La note du CAE, « Cap sur le capital humain pour renouer avec la croissance de la productivité » estime qu’une hausse de 10 points des compétences en mathématiques conduirait à une hausse de la croissance annuelle par habitant d’environ 0,2 point mais constate que nous sommes en situation de décrochage éducatif. Qu’en pensez-vous ?

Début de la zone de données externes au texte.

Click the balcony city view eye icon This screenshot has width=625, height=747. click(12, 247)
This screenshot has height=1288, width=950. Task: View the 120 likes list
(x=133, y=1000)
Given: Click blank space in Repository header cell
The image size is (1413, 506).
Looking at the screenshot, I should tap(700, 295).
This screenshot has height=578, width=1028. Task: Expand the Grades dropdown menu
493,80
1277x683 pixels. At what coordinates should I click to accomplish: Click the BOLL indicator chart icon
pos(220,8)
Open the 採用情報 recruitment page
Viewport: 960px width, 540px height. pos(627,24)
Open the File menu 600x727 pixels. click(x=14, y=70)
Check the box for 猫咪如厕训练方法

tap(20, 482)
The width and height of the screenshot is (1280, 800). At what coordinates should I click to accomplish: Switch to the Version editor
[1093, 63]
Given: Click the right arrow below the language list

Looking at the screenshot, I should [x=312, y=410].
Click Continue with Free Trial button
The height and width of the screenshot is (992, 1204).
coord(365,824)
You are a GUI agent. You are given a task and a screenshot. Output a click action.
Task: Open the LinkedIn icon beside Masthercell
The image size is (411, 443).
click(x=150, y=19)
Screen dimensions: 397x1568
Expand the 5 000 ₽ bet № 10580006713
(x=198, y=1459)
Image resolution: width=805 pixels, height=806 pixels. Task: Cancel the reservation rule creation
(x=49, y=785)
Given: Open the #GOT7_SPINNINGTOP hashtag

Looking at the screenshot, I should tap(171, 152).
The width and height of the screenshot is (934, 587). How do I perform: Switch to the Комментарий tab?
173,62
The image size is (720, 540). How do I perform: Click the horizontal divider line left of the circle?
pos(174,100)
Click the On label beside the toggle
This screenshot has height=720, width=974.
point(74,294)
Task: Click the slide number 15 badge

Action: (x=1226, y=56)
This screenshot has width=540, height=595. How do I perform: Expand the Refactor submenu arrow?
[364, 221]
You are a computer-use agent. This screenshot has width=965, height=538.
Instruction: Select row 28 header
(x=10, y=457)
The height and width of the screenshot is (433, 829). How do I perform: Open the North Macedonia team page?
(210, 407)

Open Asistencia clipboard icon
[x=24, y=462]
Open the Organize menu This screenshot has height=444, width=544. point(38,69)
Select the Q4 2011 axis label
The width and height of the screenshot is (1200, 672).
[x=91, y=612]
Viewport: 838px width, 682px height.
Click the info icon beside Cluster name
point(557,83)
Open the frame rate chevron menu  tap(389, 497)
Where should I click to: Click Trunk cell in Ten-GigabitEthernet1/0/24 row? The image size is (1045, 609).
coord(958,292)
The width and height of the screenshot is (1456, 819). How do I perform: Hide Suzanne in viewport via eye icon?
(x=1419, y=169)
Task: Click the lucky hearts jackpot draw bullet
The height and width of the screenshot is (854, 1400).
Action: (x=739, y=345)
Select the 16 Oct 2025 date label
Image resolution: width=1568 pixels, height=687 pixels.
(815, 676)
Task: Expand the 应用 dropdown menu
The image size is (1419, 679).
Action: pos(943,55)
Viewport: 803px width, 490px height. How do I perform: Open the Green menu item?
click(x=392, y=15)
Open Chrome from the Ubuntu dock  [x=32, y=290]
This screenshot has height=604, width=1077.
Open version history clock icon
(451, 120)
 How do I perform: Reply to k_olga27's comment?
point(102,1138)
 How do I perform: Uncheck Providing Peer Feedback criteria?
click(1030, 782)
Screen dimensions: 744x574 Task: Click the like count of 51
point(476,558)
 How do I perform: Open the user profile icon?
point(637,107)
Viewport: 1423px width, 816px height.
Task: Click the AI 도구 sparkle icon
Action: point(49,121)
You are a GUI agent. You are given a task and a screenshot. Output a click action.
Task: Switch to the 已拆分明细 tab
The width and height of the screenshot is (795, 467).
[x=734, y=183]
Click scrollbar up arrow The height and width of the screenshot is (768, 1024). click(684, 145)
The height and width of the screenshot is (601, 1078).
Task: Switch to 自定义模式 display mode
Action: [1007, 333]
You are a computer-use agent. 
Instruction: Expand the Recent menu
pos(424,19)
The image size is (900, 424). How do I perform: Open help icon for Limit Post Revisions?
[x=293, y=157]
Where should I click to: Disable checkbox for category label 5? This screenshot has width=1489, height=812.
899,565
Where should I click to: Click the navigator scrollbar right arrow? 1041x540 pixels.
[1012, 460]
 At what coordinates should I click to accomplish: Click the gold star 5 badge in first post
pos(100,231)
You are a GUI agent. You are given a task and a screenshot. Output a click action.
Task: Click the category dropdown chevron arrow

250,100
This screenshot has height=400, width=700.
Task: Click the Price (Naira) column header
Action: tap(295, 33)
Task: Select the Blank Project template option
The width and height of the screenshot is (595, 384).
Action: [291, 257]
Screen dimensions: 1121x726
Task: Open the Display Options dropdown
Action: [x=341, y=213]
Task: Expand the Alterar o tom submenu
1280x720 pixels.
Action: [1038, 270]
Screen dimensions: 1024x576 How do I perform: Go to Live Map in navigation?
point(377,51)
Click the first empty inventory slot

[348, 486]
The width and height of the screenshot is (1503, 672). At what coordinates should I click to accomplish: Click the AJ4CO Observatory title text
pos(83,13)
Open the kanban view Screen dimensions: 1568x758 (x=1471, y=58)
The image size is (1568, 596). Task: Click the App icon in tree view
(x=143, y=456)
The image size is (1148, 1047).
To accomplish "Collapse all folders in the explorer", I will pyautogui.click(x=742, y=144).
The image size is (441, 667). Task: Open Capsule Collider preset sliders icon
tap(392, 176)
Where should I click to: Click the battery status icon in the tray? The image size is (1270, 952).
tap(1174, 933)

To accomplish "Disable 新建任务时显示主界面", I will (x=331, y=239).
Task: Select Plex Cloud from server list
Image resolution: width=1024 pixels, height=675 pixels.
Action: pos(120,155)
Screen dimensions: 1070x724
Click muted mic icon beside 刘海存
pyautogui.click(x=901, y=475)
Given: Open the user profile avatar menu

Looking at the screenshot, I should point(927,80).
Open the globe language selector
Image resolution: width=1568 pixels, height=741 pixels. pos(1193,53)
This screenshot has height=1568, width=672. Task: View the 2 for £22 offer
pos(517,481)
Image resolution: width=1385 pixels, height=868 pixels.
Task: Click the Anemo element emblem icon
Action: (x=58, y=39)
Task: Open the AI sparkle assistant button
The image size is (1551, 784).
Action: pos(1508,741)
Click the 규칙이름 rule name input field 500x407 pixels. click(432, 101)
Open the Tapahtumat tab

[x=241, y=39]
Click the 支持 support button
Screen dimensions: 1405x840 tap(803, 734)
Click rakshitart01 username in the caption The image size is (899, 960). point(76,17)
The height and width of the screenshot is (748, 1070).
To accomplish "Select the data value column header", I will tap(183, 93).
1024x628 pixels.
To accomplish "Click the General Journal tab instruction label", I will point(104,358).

Cette note est de qualité. Aujourd’hui, la principale difficulté de recrutement, ce n’est plus la fiscalité ou la réglementation mais la pénurie de compétences. Les soft skills ou des compétences transverses, cela s'acquiert facilement, à condition d’avoir eu une bonne formation initiale. Il sera très difficile d’enseigner comment communiquer de manière multiculturelle par l'intermédiaire des outils numériques si vous ne comprenez pas le numérique, ne savez pas utiliser des outils ou vous exprimer correctement.